Top of Records shown

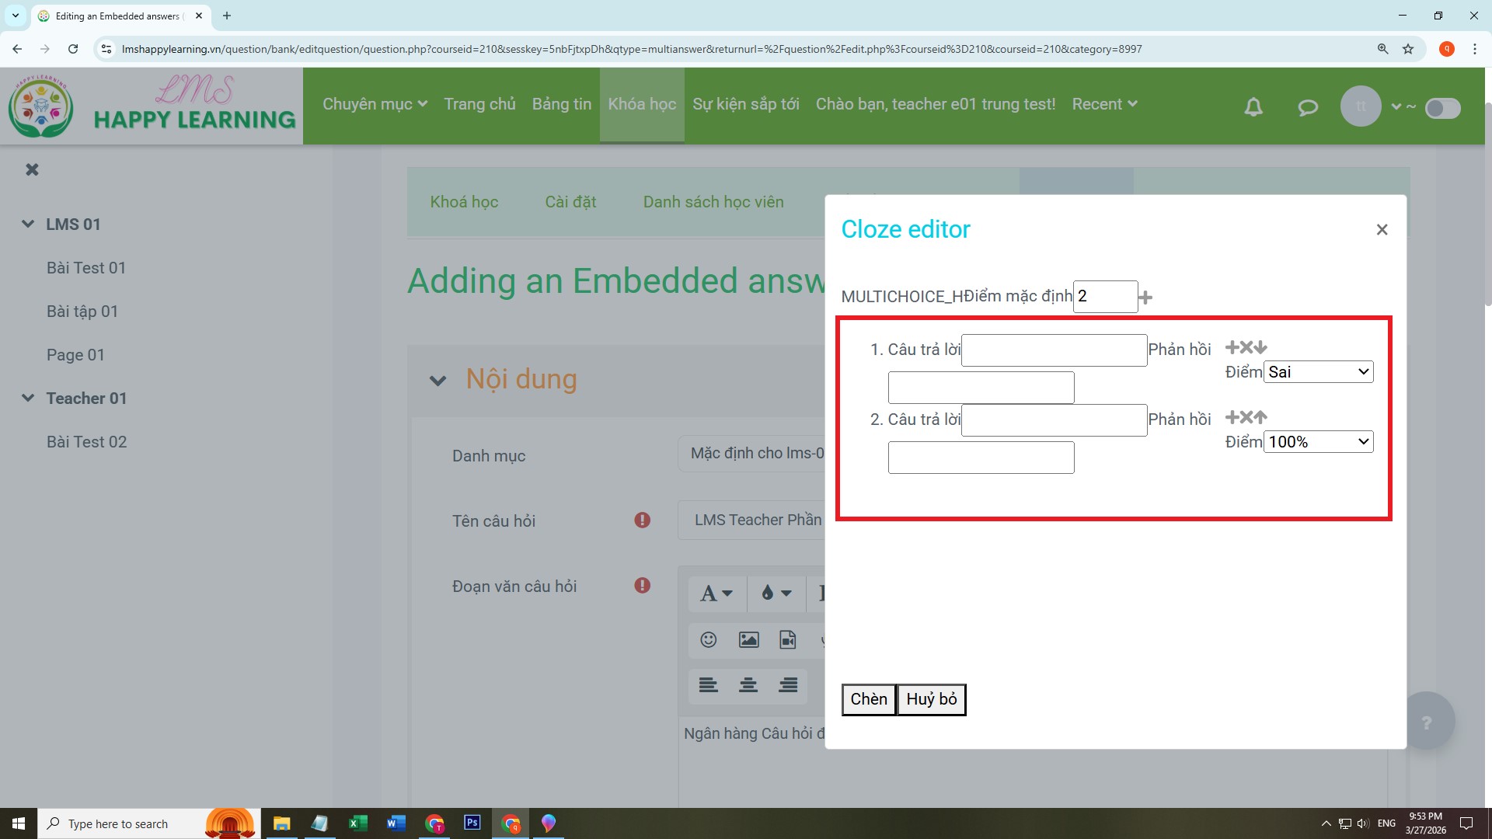This screenshot has width=1492, height=839.
Task: Toggle the switch in the top header
Action: click(1443, 108)
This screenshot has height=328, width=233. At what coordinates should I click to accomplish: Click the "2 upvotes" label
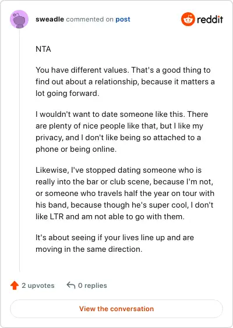click(38, 286)
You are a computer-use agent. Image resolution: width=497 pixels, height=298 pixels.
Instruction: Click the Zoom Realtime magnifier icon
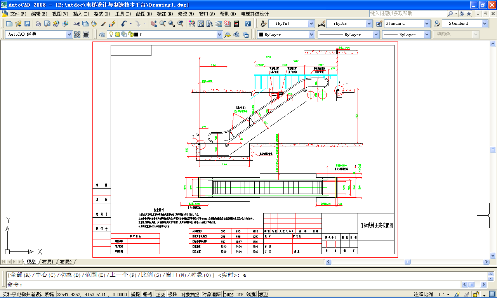tap(162, 24)
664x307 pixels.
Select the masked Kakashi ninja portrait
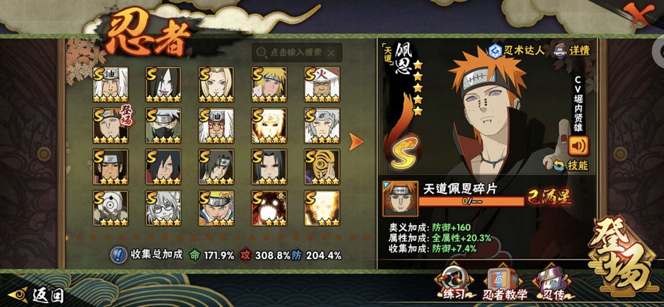click(x=164, y=126)
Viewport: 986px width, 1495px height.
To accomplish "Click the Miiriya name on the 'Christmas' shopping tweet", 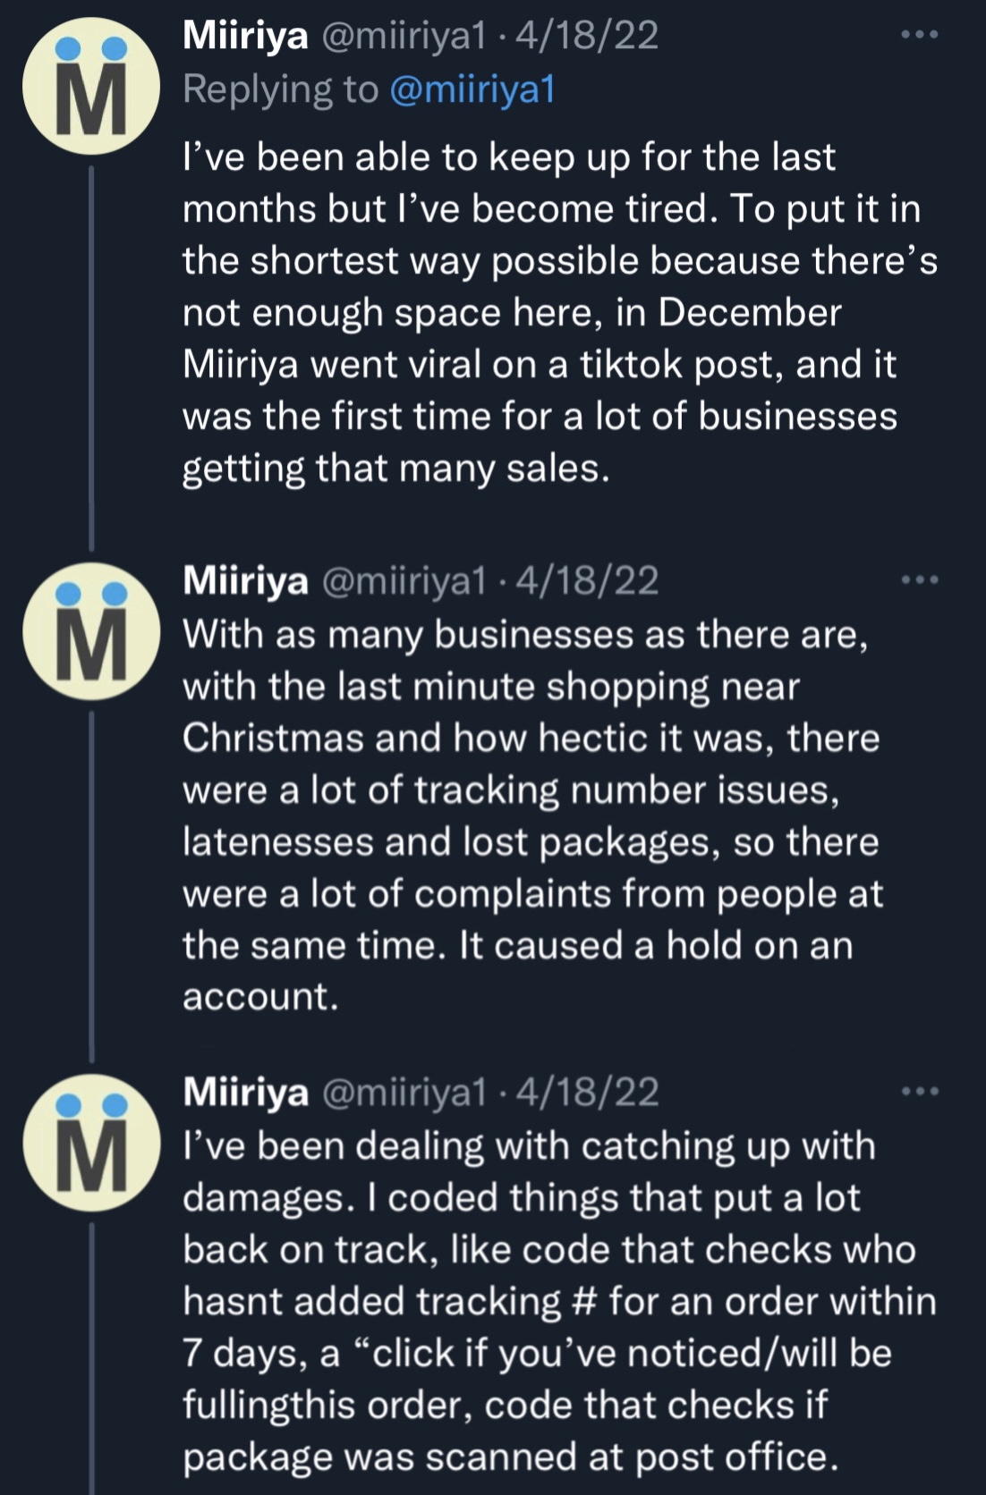I will click(x=245, y=581).
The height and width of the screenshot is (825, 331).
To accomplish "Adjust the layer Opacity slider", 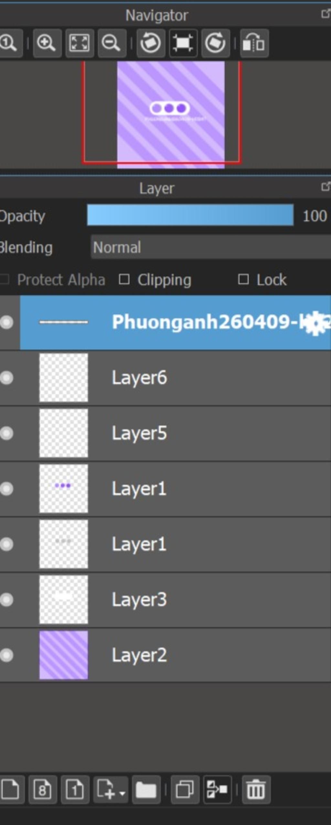I will click(x=190, y=215).
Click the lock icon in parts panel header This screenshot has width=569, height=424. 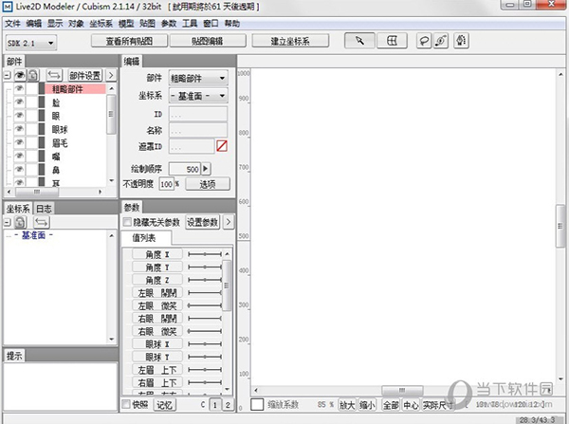31,75
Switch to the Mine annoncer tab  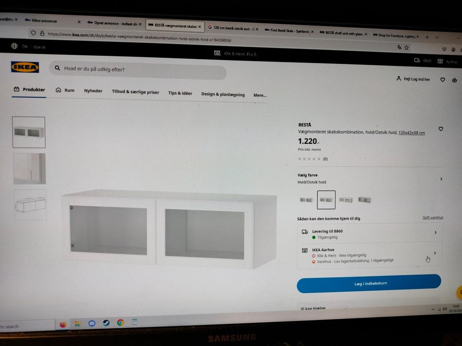tap(44, 21)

Bottom of Records shown

_What you have to do_
Copy out the lines of the data where the string "pixels" occurs.

_Exercise answer_
You are a computer-use agent. Image resolution: width=497 pixels, height=298 pixels.
664x307 pixels.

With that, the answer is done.